Disclaimer: The article below is not trying to judge what approach to art is more correct, but merely reflects on the experience of one particular artist.
I wasn't always a photographer, nor I thought in my teen years that I will become one. One of the reasons for that is, in my culture art is not considered as a stable profession so my creative aspirations were mostly ignored. The second reason, for me photography takes it's roots in real life experiences - emotions, feelings, memories being mixed up together like in kaleidoscope to create new and unique stories. An before around 27y.o. frankly, my kaleidoscope didn't have enough pieces.
The third reason, since I was young teenager I had another passion - physics. I have been doing pretty well in physics competitions on national level and got into one of the best post USSR universities in Moscow, which I finished with Master Degree while working as a freelance photographer in parallel.
And this brings us to the point #1. Being self taught photographer from the country that doesn't have any art institution that would even teach this discipline I always envy the young talents who had an opportunity to study photography systematically and from the best. Once a friend who studied industrial design in an art school told me that I shouldn't be afraid of the competition of art graduates because I know all they know and more, and as them I too have my universe. I thought "Wait a minute, I didn't know I am supposed to nor allowed to have my universe". It's like I play the game here and I have no ideas what the rules are.
Instead on art rules, I still have a lot of tech nerd rules in my head. Like having a plan. I worked with a designer once (who is architect by education) who sent me a plan for the photoshoot and then was almost apologizing for it telling me that people say she is too organized. For me there is no such thing. I find that creativity works best if it works inside of the structure. We know what time we meet, how much time will the make up take, makeup itself is fit in advance to the wardrobe etc. It doesn't mean that we are a bunch of robots who just follows plan - no, creatives don't work like that - but it means we try and improvise and take risks in coordinated manner. So point #2 - thinking like scientist while practicing art.
We have this term in Russian "муки творчества", I would translate it as "struggle of creation". Well, I don't have them, which doesn't feel right actually. For me creating my photographs is always empowering. I am more prone to getting too excited and obsessed then having a burnout or even lack of ideas. Which brings me to the point #3 - maybe if I reorganize my process to struggle more I would create something more strong.
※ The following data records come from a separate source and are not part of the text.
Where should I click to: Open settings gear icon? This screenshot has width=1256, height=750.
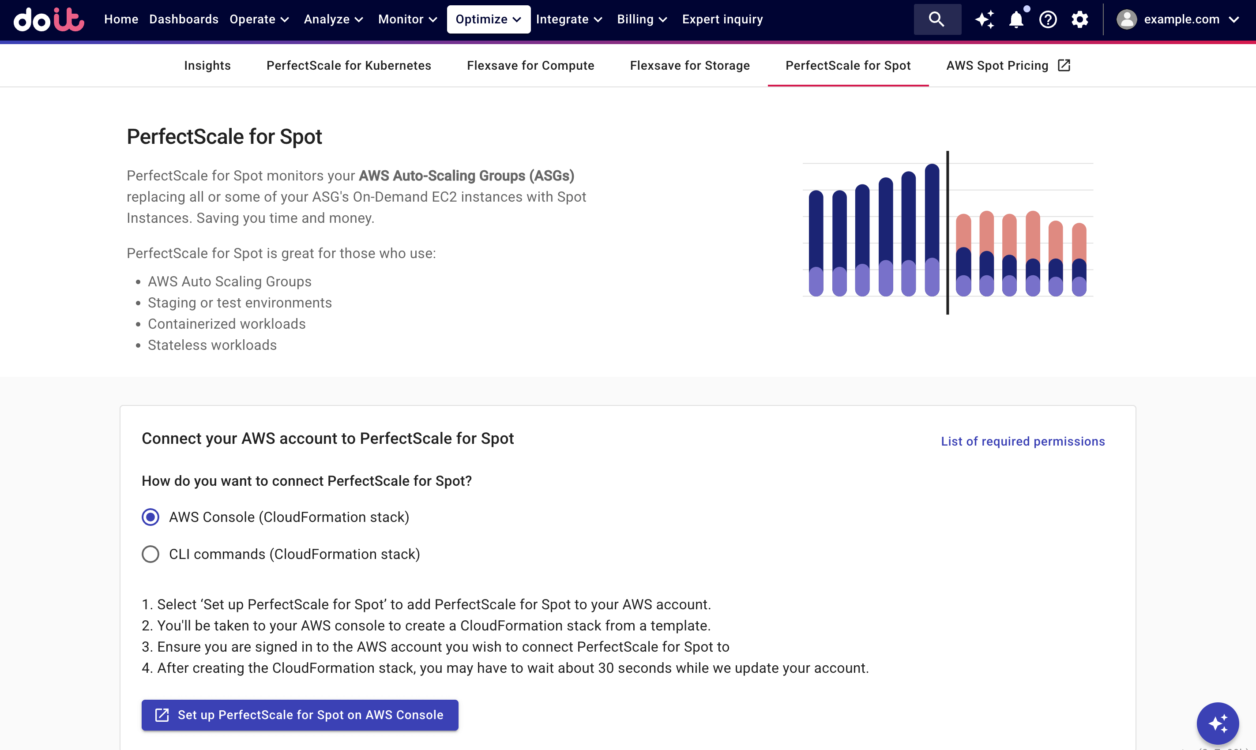(x=1080, y=20)
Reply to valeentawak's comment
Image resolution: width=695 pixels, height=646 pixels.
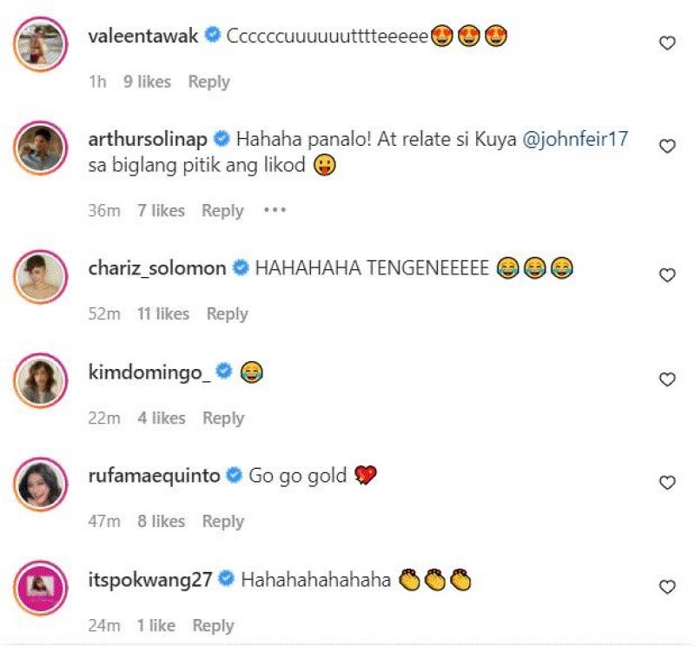tap(209, 82)
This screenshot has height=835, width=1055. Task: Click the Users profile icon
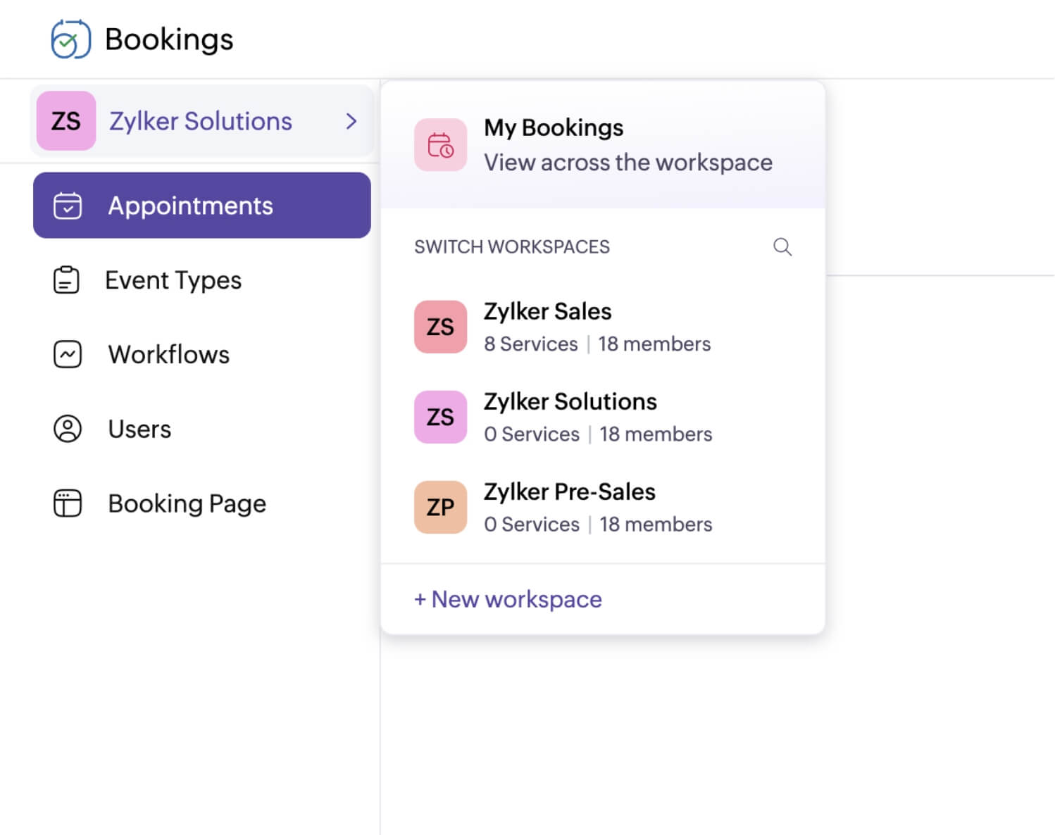[68, 429]
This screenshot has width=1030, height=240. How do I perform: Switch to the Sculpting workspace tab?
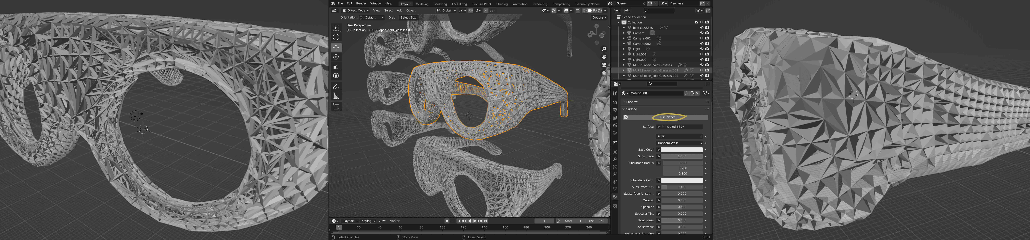pyautogui.click(x=440, y=4)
Another scientific bad habit - to not discourse/shoot about the things I don't know. Like once one of my colleges told me "well I have no idea about blackholes, but why can't I talk about them?" For one reason, because you will be like stone-age person lecturing about iPhone. I feel like, with some things one needs to earn the right to talk about them. Things like brain surgery, or schizophrenia, or blackholes for that matter. Because not all things in the world are meant to be understood by "playing with the idea". And if you don't know something about them it doesn't mean it's "unknown", it's just you personally don't know it, so quit "inventing" it.
- One last thing (even though it's already getting too long). It is more about young artists here in the US. For centuries artists have this polemics about "art for the cause" vs. "art for the sake of art". The first kind is very popular here and it's easier to get recognition if you have a big cause behind your works. But here is the important difference: one thing is where you are already very cool artist and you make a speech against, say objectification of woman body; another thing is when you are just starting, and you expect from people to promote you because you think it's bad to objectify woman body - not because you are good, not because you created something beautiful. I think, what you say isn't important - it's important what your work says and when I see some of the modern photography exhibitions I feel like I am not a proper artist in this sense (nor do I want to be).